In September 2022, police revealed they wanted to trace a man seen in Wilson's Sports Bar in Aberdeen in 2015 wearing an Iron Maiden T-shirt, saying that they believed he may be able to help with the inquiry. He was described as being small, stocky in his 60s or 70s and local to Aberdeen. The lead detective on the case, James Callander, said: "Following last year's appeal we now have information about a man we would like to speak to as we believe he may be able to assist with our investigation into the murder of George. We continue to receive information about what may have happened to George, which is very encouraging and I would like to thank the public for this. The public's continued assistance and support is vital in order to bring this inquiry to a conclusion and provide much-needed closure to George's family."

In September 2023, police revealed that they had isolated what is believed to be the DNA profile of the male killer, which has been described as the "most significant development in the case to date". Police appeal for anyone to come forward not just with names of those they may suspect were responsible, but also if they suspect they may be related to the offender, saying: "We're looking at sons and daughters who maybe had suspicions over the years that their father was responsible to come forward. We can take a simple DNA swab and we can compare that to give peace of mind to the family to say your father isn't responsible". The investigation team revealed that the DNA had been successfully used to eliminate most people that have come into the murder inquiry over its forty years.
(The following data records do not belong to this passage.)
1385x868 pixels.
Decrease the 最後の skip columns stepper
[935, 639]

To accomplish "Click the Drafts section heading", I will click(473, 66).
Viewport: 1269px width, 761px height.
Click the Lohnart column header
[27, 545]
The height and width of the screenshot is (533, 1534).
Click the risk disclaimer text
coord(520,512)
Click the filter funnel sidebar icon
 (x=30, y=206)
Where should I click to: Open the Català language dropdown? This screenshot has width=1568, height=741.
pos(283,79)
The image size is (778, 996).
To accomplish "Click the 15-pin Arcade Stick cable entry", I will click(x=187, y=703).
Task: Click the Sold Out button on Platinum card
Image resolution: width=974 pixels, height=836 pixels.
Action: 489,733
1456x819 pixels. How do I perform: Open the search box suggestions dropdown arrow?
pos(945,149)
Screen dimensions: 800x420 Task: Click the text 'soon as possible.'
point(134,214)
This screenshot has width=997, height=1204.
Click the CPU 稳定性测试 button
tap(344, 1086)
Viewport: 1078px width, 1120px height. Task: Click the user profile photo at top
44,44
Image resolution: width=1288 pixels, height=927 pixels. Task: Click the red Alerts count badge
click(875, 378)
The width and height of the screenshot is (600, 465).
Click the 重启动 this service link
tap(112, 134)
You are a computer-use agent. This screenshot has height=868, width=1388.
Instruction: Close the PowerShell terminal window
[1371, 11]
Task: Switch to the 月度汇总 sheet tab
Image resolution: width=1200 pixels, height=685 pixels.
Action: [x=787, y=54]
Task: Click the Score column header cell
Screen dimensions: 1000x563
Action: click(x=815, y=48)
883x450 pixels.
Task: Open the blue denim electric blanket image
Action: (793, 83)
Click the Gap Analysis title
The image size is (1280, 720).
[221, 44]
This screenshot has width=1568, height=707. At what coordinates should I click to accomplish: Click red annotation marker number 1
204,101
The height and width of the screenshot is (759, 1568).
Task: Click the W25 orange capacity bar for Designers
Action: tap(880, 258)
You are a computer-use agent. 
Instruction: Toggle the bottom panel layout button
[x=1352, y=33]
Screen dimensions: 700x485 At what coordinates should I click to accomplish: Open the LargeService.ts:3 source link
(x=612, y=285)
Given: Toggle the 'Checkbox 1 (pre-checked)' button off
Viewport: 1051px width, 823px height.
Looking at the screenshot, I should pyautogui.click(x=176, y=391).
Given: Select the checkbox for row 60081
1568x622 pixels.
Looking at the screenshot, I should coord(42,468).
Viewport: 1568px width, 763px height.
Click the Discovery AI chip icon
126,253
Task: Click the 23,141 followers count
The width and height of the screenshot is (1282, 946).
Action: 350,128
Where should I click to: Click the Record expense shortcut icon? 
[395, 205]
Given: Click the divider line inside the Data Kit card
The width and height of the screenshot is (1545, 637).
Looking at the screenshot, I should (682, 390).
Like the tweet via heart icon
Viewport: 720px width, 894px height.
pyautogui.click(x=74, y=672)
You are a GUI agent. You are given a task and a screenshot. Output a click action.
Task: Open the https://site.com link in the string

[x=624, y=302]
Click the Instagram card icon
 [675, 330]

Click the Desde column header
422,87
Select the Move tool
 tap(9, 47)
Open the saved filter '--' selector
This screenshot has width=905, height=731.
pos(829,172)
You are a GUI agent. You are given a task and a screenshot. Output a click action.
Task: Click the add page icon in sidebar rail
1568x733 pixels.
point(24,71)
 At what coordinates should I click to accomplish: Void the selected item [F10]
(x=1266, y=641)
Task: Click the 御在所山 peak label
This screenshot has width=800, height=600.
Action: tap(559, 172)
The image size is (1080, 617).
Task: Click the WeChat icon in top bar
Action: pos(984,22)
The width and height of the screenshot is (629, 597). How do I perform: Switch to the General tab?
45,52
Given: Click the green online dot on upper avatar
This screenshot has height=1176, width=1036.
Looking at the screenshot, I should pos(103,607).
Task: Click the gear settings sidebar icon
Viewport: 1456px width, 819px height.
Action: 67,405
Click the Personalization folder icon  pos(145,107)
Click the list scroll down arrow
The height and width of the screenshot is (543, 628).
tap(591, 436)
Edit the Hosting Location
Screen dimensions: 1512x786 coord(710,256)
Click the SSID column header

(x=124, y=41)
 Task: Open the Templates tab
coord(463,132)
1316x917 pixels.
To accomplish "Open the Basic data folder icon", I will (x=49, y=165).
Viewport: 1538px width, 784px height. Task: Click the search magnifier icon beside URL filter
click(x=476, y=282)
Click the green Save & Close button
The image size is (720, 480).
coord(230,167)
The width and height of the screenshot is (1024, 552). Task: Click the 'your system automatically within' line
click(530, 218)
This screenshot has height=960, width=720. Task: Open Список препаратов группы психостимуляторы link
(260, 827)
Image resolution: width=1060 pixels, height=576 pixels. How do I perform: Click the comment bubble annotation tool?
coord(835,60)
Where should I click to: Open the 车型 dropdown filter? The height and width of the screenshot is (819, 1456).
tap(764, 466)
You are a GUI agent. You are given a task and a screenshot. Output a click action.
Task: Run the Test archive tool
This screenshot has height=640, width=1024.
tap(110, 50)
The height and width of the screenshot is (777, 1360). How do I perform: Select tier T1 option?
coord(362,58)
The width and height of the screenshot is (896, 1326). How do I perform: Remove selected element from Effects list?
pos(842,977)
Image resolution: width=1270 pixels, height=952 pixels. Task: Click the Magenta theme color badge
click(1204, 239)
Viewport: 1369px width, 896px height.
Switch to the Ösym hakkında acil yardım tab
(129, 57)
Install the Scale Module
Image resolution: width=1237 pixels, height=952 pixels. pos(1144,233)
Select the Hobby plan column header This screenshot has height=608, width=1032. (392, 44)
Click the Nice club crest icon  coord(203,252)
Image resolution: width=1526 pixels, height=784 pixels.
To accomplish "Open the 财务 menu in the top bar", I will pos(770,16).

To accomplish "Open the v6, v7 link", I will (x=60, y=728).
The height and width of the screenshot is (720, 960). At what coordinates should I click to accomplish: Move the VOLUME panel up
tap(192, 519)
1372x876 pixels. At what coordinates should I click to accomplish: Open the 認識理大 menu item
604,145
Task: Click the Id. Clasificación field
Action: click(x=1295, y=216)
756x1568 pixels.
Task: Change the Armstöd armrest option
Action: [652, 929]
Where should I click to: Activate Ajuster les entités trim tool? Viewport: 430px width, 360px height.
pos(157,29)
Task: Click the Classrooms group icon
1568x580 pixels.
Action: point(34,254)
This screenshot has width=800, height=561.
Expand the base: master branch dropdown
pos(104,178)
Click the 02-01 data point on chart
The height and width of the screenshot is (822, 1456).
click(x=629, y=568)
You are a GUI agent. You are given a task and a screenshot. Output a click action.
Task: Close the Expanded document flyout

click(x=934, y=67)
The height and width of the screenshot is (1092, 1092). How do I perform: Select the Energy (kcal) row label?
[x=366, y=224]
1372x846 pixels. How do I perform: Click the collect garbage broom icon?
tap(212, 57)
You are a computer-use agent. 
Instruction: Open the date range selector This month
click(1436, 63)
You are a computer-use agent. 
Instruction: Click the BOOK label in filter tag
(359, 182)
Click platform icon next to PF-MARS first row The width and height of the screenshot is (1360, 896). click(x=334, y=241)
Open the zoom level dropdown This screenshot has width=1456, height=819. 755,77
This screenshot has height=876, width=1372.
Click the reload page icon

As of September 2023, there is a £50,000 reward for information on the case.

==Lasting notoriety==
The case was featured on the STV documentary series Unsolved in 2004. The series focused on Scotland's most infamous unsolved murders.

Murdoch's murder was featured on STV News at Six on 28 September 2018 after a new appeal was made on the murder.

On the episode of Crimewatch Live which appealed for information on Murdoch's case on 14 March 2022, Murdoch's murder was described as having become one of the most notorious unsolved cases in the north-east of Scotland and one of Aberdeen's "darkest episodes".

The case was featured on Forensics: Murder Case, which aired on 21 July 2025 on 5.